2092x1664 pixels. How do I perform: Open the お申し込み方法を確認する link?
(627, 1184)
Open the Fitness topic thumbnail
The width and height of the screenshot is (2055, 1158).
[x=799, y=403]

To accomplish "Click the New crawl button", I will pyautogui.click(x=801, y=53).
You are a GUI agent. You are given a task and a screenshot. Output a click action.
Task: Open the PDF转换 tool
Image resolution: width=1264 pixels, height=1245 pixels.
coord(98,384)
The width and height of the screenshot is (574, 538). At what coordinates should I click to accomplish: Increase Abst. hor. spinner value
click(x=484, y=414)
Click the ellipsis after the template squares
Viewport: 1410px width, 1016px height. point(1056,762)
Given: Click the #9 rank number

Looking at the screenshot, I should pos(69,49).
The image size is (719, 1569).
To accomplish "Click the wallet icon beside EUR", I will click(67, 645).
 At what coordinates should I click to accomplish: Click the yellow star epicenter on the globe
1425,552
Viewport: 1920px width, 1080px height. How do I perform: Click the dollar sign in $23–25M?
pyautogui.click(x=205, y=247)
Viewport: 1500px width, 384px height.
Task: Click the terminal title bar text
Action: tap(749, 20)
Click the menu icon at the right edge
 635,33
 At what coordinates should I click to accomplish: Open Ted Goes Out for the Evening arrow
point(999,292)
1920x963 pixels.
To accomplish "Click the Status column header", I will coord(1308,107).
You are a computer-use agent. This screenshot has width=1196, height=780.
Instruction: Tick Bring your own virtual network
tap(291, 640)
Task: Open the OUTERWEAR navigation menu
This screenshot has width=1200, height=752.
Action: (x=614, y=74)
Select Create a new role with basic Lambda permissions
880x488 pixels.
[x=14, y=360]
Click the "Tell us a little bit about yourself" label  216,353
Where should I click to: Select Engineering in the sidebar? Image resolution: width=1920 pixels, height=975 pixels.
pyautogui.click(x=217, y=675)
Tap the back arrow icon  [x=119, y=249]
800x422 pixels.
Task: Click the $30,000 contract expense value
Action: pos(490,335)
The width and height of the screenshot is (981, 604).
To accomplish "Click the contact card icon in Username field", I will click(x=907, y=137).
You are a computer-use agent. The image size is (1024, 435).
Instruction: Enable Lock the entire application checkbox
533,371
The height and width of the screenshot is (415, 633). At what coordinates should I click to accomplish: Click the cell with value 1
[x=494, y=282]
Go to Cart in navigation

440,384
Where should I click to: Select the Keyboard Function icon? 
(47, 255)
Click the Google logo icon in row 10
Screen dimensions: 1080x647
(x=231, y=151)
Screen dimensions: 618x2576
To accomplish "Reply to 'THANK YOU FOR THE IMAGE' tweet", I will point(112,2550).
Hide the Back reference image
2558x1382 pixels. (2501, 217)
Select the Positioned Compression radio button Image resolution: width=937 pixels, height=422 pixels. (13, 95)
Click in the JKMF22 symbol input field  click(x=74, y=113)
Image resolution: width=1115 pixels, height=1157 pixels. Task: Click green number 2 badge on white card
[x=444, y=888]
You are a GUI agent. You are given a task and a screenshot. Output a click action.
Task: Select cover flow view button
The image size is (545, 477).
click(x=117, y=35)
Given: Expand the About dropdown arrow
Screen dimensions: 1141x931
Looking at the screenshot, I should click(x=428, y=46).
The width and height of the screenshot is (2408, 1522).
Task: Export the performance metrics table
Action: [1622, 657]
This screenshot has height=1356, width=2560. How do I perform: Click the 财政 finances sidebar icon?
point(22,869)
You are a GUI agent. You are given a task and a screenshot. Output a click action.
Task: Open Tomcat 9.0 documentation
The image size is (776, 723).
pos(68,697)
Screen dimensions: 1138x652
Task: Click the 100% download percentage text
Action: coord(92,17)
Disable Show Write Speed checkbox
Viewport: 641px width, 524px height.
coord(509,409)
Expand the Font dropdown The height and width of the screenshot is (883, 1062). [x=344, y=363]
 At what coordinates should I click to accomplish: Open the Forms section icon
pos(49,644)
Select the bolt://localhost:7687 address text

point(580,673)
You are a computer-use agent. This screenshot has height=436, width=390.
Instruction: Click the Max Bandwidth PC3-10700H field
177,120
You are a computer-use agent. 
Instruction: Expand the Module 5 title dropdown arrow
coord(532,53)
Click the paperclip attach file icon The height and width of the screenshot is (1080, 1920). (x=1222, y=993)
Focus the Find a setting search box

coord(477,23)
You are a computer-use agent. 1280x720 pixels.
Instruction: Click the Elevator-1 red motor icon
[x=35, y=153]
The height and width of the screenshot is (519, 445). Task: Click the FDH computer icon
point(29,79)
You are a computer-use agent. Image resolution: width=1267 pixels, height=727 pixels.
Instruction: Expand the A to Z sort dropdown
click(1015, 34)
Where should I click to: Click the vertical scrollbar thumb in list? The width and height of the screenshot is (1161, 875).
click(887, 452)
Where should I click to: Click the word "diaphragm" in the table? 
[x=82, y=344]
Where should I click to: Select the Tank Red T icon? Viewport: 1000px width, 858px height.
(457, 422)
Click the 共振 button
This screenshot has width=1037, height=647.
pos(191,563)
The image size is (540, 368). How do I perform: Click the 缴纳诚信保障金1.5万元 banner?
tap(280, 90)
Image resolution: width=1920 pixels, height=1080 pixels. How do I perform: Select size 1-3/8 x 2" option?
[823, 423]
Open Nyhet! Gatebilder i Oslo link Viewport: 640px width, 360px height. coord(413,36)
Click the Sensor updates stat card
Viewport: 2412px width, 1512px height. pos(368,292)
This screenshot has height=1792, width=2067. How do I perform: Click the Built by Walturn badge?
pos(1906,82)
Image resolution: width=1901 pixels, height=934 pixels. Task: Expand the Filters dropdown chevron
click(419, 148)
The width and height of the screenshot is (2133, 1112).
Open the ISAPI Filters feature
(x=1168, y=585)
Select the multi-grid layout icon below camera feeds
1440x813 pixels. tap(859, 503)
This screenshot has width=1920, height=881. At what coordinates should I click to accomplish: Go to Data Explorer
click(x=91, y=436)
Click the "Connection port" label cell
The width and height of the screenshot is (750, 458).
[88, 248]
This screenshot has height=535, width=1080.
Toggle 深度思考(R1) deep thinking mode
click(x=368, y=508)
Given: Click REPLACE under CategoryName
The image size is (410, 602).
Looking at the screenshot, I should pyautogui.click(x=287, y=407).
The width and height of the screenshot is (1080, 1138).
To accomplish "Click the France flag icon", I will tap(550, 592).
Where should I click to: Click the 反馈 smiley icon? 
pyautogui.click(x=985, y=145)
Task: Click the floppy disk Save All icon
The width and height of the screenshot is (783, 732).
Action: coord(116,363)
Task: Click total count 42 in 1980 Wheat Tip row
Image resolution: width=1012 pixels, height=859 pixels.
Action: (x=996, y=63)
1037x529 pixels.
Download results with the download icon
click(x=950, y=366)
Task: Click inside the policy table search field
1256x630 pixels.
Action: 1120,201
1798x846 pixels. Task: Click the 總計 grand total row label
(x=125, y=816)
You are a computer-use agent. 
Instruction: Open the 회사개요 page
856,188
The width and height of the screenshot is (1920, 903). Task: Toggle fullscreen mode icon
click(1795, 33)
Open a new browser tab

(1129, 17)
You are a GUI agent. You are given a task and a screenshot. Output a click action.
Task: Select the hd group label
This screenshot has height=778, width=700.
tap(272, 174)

Exercise aim | Copy out the whole listing above line by line, with no changes.

Solution to this task |
2092x1664 pixels. How do I perform: Open the お申し込み方法を確認する link?
(627, 1184)
Open the Fitness topic thumbnail
The width and height of the screenshot is (2055, 1158).
[x=799, y=403]

To accomplish "Click the New crawl button", I will pyautogui.click(x=801, y=53).
You are a GUI agent. You are given a task and a screenshot. Output a click action.
Task: Open the PDF转换 tool
Image resolution: width=1264 pixels, height=1245 pixels.
coord(98,384)
The width and height of the screenshot is (574, 538). At what coordinates should I click to accomplish: Increase Abst. hor. spinner value
click(x=484, y=414)
Click the ellipsis after the template squares
Viewport: 1410px width, 1016px height. point(1056,762)
Given: Click the #9 rank number

Looking at the screenshot, I should pos(69,49).
The image size is (719, 1569).
To accomplish "Click the wallet icon beside EUR", I will click(67, 645).
 At what coordinates should I click to accomplish: Click the yellow star epicenter on the globe
1425,552
Viewport: 1920px width, 1080px height. How do I perform: Click the dollar sign in $23–25M?
pyautogui.click(x=205, y=247)
Viewport: 1500px width, 384px height.
Task: Click the terminal title bar text
Action: tap(749, 20)
Click the menu icon at the right edge
 635,33
 At what coordinates should I click to accomplish: Open Ted Goes Out for the Evening arrow
point(999,292)
1920x963 pixels.
To accomplish "Click the Status column header", I will coord(1308,107).
You are a computer-use agent. This screenshot has width=1196, height=780.
Instruction: Tick Bring your own virtual network
tap(291, 640)
Task: Open the OUTERWEAR navigation menu
This screenshot has width=1200, height=752.
Action: (x=614, y=74)
Select Create a new role with basic Lambda permissions
880x488 pixels.
[x=14, y=360]
Click the "Tell us a little bit about yourself" label  216,353
Where should I click to: Select Engineering in the sidebar? Image resolution: width=1920 pixels, height=975 pixels.
pyautogui.click(x=217, y=675)
Tap the back arrow icon  [x=119, y=249]
800x422 pixels.
Task: Click the $30,000 contract expense value
Action: pos(490,335)
The width and height of the screenshot is (981, 604).
To accomplish "Click the contact card icon in Username field", I will click(x=907, y=137).
You are a computer-use agent. The image size is (1024, 435).
Instruction: Enable Lock the entire application checkbox
533,371
The height and width of the screenshot is (415, 633). At what coordinates should I click to accomplish: Click the cell with value 1
[x=494, y=282]
Go to Cart in navigation

440,384
Where should I click to: Select the Keyboard Function icon? 
(47, 255)
Click the Google logo icon in row 10
Screen dimensions: 1080x647
(x=231, y=151)
Screen dimensions: 618x2576
To accomplish "Reply to 'THANK YOU FOR THE IMAGE' tweet", I will point(112,2550).
Hide the Back reference image
2558x1382 pixels. (2501, 217)
Select the Positioned Compression radio button Image resolution: width=937 pixels, height=422 pixels. (13, 95)
Click in the JKMF22 symbol input field  click(x=74, y=113)
Image resolution: width=1115 pixels, height=1157 pixels. Task: Click green number 2 badge on white card
[x=444, y=888]
You are a GUI agent. You are given a task and a screenshot. Output a click action.
Task: Select cover flow view button
The image size is (545, 477).
click(x=117, y=35)
Given: Expand the About dropdown arrow
Screen dimensions: 1141x931
Looking at the screenshot, I should click(x=428, y=46).
The width and height of the screenshot is (2408, 1522).
Task: Export the performance metrics table
Action: [1622, 657]
This screenshot has height=1356, width=2560. How do I perform: Click the 财政 finances sidebar icon?
point(22,869)
You are a GUI agent. You are given a task and a screenshot. Output a click action.
Task: Open Tomcat 9.0 documentation
The image size is (776, 723).
pos(68,697)
Screen dimensions: 1138x652
Task: Click the 100% download percentage text
Action: coord(92,17)
Disable Show Write Speed checkbox
Viewport: 641px width, 524px height.
coord(509,409)
Expand the Font dropdown The height and width of the screenshot is (883, 1062). [x=344, y=363]
 At what coordinates should I click to accomplish: Open the Forms section icon
pos(49,644)
Select the bolt://localhost:7687 address text

point(580,673)
You are a computer-use agent. This screenshot has height=436, width=390.
Instruction: Click the Max Bandwidth PC3-10700H field
177,120
You are a computer-use agent. 
Instruction: Expand the Module 5 title dropdown arrow
coord(532,53)
Click the paperclip attach file icon The height and width of the screenshot is (1080, 1920). (x=1222, y=993)
Focus the Find a setting search box

coord(477,23)
You are a computer-use agent. 1280x720 pixels.
Instruction: Click the Elevator-1 red motor icon
[x=35, y=153]
The height and width of the screenshot is (519, 445). Task: Click the FDH computer icon
point(29,79)
You are a computer-use agent. Image resolution: width=1267 pixels, height=727 pixels.
Instruction: Expand the A to Z sort dropdown
click(1015, 34)
Where should I click to: Click the vertical scrollbar thumb in list? The width and height of the screenshot is (1161, 875).
click(887, 452)
Where should I click to: Click the word "diaphragm" in the table? 
[x=82, y=344]
Where should I click to: Select the Tank Red T icon? Viewport: 1000px width, 858px height.
(457, 422)
Click the 共振 button
This screenshot has width=1037, height=647.
pos(191,563)
The image size is (540, 368). How do I perform: Click the 缴纳诚信保障金1.5万元 banner?
tap(280, 90)
Image resolution: width=1920 pixels, height=1080 pixels. How do I perform: Select size 1-3/8 x 2" option?
[823, 423]
Open Nyhet! Gatebilder i Oslo link Viewport: 640px width, 360px height. coord(413,36)
Click the Sensor updates stat card
Viewport: 2412px width, 1512px height. pos(368,292)
This screenshot has height=1792, width=2067. How do I perform: Click the Built by Walturn badge?
pos(1906,82)
Image resolution: width=1901 pixels, height=934 pixels. Task: Expand the Filters dropdown chevron
click(419, 148)
The width and height of the screenshot is (2133, 1112).
Open the ISAPI Filters feature
(x=1168, y=585)
Select the multi-grid layout icon below camera feeds
1440x813 pixels. tap(859, 503)
This screenshot has width=1920, height=881. At what coordinates should I click to accomplish: Go to Data Explorer
click(x=91, y=436)
Click the "Connection port" label cell
The width and height of the screenshot is (750, 458).
[88, 248]
This screenshot has height=535, width=1080.
Toggle 深度思考(R1) deep thinking mode
click(x=368, y=508)
Given: Click REPLACE under CategoryName
The image size is (410, 602).
Looking at the screenshot, I should pyautogui.click(x=287, y=407).
The width and height of the screenshot is (1080, 1138).
To accomplish "Click the France flag icon", I will tap(550, 592).
Where should I click to: Click the 反馈 smiley icon? 
pyautogui.click(x=985, y=145)
Task: Click the floppy disk Save All icon
The width and height of the screenshot is (783, 732).
Action: coord(116,363)
Task: Click total count 42 in 1980 Wheat Tip row
Image resolution: width=1012 pixels, height=859 pixels.
Action: (x=996, y=63)
1037x529 pixels.
Download results with the download icon
click(x=950, y=366)
Task: Click inside the policy table search field
1256x630 pixels.
Action: 1120,201
1798x846 pixels. Task: Click the 總計 grand total row label
(x=125, y=816)
You are a computer-use agent. 
Instruction: Open the 회사개요 page
856,188
The width and height of the screenshot is (1920, 903). Task: Toggle fullscreen mode icon
click(1795, 33)
Open a new browser tab

(1129, 17)
You are a GUI agent. You are given a task and a screenshot. Output a click action.
Task: Select the hd group label
This screenshot has height=778, width=700.
tap(272, 174)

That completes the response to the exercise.